Diocesi: mons. Leuzzi (Teramo-Atri) ai giovani, “non fidarti di quanti promettono successo e notorietà. Sarai famoso solo se scoprirai di essere conosciuto dal Crocifisso”

All’inizio del nuovo anno pastorale, alla vigilia del Sinodo dei vescovi e come augurio per un buon anno scolastico, anno accademico e una buona ripresa delle attività lavorative dei gruppi ecclesiali, mons. Lorenzo Leuzzi ha inviato ai giovani della diocesi di Teramo-Atri la consueta lettera mensile a loro indirizzata, ricordando l’importanza del momento che si sta per vivere, sottolineata a livello diocesano con il “pellegrinaggio della Croce” in tutte le parrocchie, iniziato domenica scorsa e che si concluderà nel maggio 2020 in occasione del centenario della canonizzazione di san Gabriele dell’Addolorata, patrono dei giovani.
“Pensando a voi mi chiedevo se per voi giovani la Croce avesse ancora un senso. Perché fare festa per il suo arrivo?”, la riflessione che il vescovo Leuzzi propone, invitando a superare la semplice idea che questa rappresenti un rifugio nei momenti di difficoltà, “la Croce non è il segno della consolazione, ma della scoperta della mia grandezza. La Croce viene incontro a te, nella tua Parrocchia, per dirti che sei grande!”.

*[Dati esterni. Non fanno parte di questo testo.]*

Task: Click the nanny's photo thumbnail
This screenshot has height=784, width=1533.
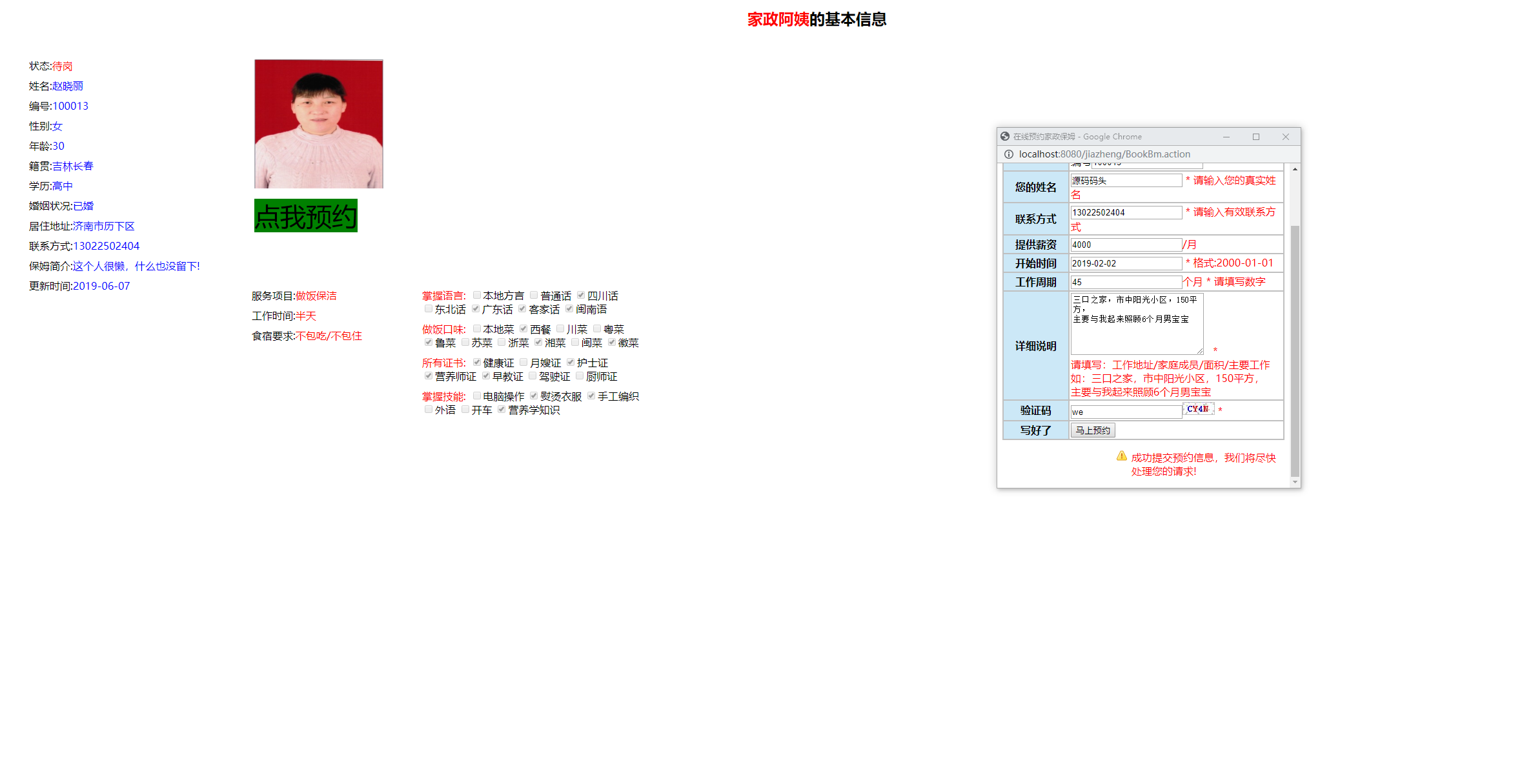Action: pyautogui.click(x=318, y=123)
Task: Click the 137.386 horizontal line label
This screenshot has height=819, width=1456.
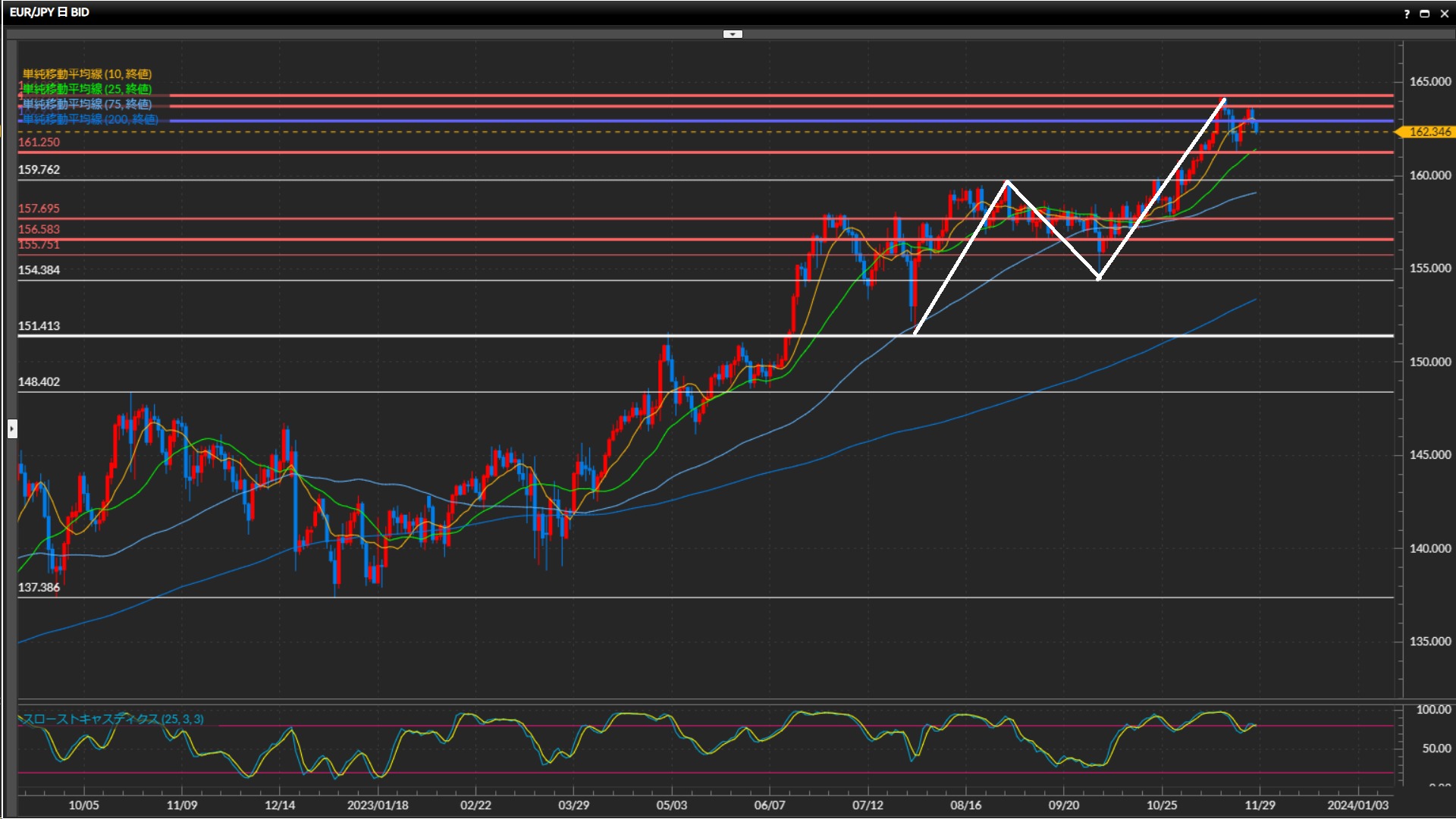Action: pos(39,588)
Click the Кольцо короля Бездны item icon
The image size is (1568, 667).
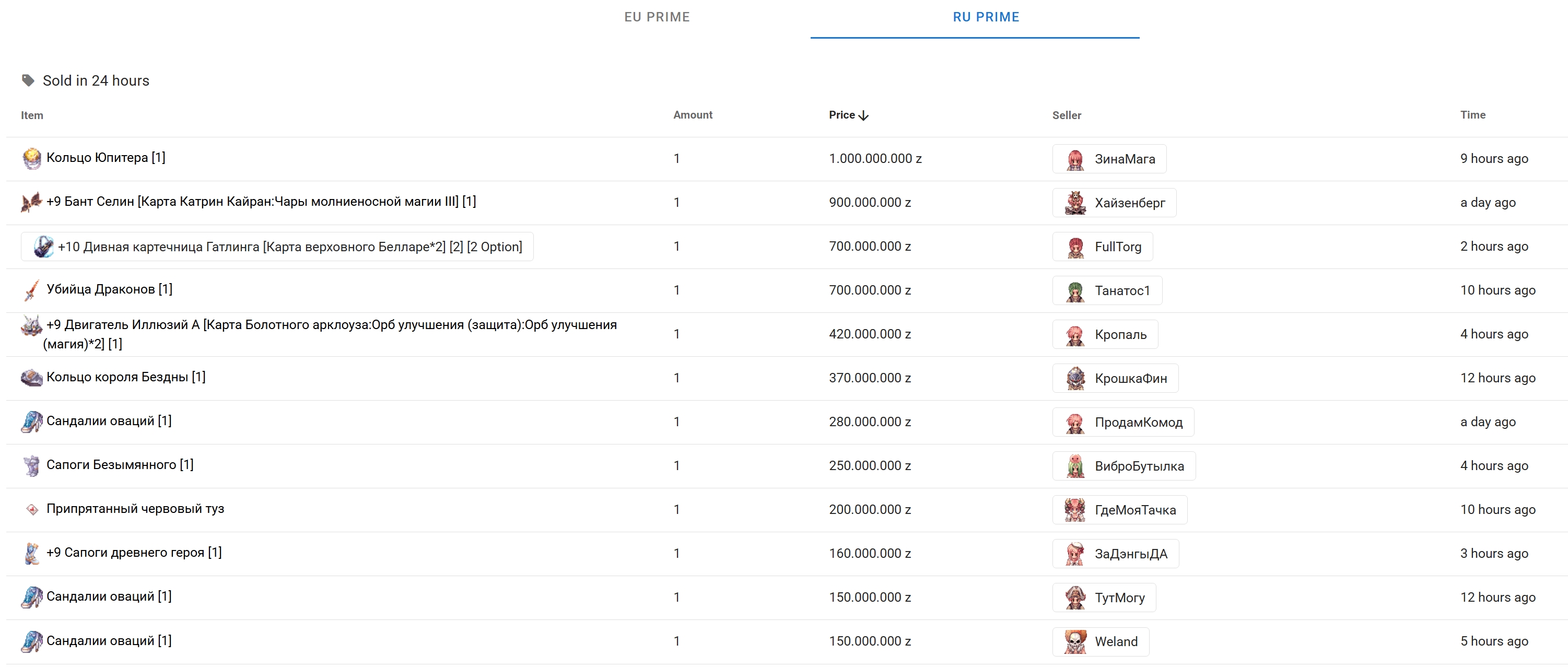pyautogui.click(x=32, y=378)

Una grandezza che arriva dalla conoscenza del Cristo crocefisso che supera l’illusione mondana, “Non fidarti di quanti ti promettono successo e notorietà. Sarai famoso solo se scoprirai di essere conosciuto dal Crocifisso”, le parole di mons. Leuzzi che invita tutti ad essere amati per quello che ognuno è. Un amore “senza utilità” che rappresenta lo “scandalo della Croce”, cioè di colui il quale “ti ama così come sei!”. “Aspettalo, non fuggire!”, l’esortazione del vescovo di Teramo-Atri affinché i giovani si arrendano “di fronte all’amore che ci rivela la Croce!” per poter cambiare la propria vita e quella del mondo. “È l’amore che ti ricorda e ti accompagna perché tu sia sempre qualcuno e non qualcosa”.